◆ **Activity**
Restate the entries below without a single change.

◆ **Available data**

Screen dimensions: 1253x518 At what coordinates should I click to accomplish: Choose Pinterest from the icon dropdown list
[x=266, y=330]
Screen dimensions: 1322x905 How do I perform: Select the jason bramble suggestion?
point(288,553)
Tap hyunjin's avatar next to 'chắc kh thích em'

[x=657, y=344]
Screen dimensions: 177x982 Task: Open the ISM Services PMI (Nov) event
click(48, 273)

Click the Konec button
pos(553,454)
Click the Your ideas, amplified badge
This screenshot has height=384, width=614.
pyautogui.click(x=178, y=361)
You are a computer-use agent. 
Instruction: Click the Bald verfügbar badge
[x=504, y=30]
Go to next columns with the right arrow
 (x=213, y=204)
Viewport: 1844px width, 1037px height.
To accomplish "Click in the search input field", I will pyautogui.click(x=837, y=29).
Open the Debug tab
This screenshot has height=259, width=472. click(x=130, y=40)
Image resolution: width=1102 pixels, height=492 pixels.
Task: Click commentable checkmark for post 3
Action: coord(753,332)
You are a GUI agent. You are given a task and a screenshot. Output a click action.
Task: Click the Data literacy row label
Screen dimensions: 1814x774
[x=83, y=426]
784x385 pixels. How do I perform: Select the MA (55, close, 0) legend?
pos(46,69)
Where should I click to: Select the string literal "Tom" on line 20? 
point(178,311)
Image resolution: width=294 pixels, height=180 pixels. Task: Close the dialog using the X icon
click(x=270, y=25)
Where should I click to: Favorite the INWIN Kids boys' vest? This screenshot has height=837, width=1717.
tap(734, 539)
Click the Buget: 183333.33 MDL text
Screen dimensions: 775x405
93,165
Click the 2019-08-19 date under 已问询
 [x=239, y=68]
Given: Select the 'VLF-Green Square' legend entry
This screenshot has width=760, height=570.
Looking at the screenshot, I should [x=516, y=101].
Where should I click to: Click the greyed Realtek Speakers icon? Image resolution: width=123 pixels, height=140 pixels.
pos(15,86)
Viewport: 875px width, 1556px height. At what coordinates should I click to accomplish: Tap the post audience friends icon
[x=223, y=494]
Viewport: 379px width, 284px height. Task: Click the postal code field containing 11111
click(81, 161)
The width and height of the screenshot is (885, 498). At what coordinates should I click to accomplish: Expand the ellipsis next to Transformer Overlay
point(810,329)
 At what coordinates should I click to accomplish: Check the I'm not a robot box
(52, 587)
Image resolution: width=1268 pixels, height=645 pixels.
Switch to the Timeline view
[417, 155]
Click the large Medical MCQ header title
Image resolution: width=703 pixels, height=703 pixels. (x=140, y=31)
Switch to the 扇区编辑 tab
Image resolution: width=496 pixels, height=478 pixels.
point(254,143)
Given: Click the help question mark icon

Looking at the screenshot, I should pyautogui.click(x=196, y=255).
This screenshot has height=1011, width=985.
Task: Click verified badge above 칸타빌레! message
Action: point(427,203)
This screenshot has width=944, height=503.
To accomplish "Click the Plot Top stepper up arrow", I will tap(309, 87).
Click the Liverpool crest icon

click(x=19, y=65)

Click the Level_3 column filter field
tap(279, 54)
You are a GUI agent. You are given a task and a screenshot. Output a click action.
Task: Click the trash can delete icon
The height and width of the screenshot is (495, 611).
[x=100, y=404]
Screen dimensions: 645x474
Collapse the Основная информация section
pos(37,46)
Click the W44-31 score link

◆ **Task solution**
Screen dimensions: 1253x518 At what coordinates should I click to accomplish: Choose Pinterest from the icon dropdown list
[x=266, y=330]
Screen dimensions: 1322x905 How do I perform: Select the jason bramble suggestion?
point(288,553)
Tap hyunjin's avatar next to 'chắc kh thích em'

[x=657, y=344]
Screen dimensions: 177x982 Task: Open the ISM Services PMI (Nov) event
click(48, 273)

Click the Konec button
pos(553,454)
Click the Your ideas, amplified badge
This screenshot has height=384, width=614.
pyautogui.click(x=178, y=361)
You are a computer-use agent. 
Instruction: Click the Bald verfügbar badge
[x=504, y=30]
Go to next columns with the right arrow
 (x=213, y=204)
Viewport: 1844px width, 1037px height.
To accomplish "Click in the search input field", I will pyautogui.click(x=837, y=29).
Open the Debug tab
This screenshot has height=259, width=472. click(x=130, y=40)
Image resolution: width=1102 pixels, height=492 pixels.
Task: Click commentable checkmark for post 3
Action: coord(753,332)
You are a GUI agent. You are given a task and a screenshot. Output a click action.
Task: Click the Data literacy row label
Screen dimensions: 1814x774
[x=83, y=426]
784x385 pixels. How do I perform: Select the MA (55, close, 0) legend?
pos(46,69)
Where should I click to: Select the string literal "Tom" on line 20? 
point(178,311)
Image resolution: width=294 pixels, height=180 pixels. Task: Close the dialog using the X icon
click(x=270, y=25)
Where should I click to: Favorite the INWIN Kids boys' vest? This screenshot has height=837, width=1717.
tap(734, 539)
Click the Buget: 183333.33 MDL text
Screen dimensions: 775x405
93,165
Click the 2019-08-19 date under 已问询
 [x=239, y=68]
Given: Select the 'VLF-Green Square' legend entry
This screenshot has width=760, height=570.
Looking at the screenshot, I should [x=516, y=101].
Where should I click to: Click the greyed Realtek Speakers icon? Image resolution: width=123 pixels, height=140 pixels.
pos(15,86)
Viewport: 875px width, 1556px height. At what coordinates should I click to accomplish: Tap the post audience friends icon
[x=223, y=494]
Viewport: 379px width, 284px height. Task: Click the postal code field containing 11111
click(81, 161)
The width and height of the screenshot is (885, 498). At what coordinates should I click to accomplish: Expand the ellipsis next to Transformer Overlay
point(810,329)
 At what coordinates should I click to accomplish: Check the I'm not a robot box
(52, 587)
Image resolution: width=1268 pixels, height=645 pixels.
Switch to the Timeline view
[417, 155]
Click the large Medical MCQ header title
Image resolution: width=703 pixels, height=703 pixels. (x=140, y=31)
Switch to the 扇区编辑 tab
Image resolution: width=496 pixels, height=478 pixels.
point(254,143)
Given: Click the help question mark icon

Looking at the screenshot, I should pyautogui.click(x=196, y=255).
This screenshot has height=1011, width=985.
Task: Click verified badge above 칸타빌레! message
Action: point(427,203)
This screenshot has width=944, height=503.
To accomplish "Click the Plot Top stepper up arrow", I will tap(309, 87).
Click the Liverpool crest icon

click(x=19, y=65)

Click the Level_3 column filter field
tap(279, 54)
You are a GUI agent. You are given a task and a screenshot. Output a click action.
Task: Click the trash can delete icon
The height and width of the screenshot is (495, 611).
[x=100, y=404]
Screen dimensions: 645x474
Collapse the Основная информация section
pos(37,46)
Click the W44-31 score link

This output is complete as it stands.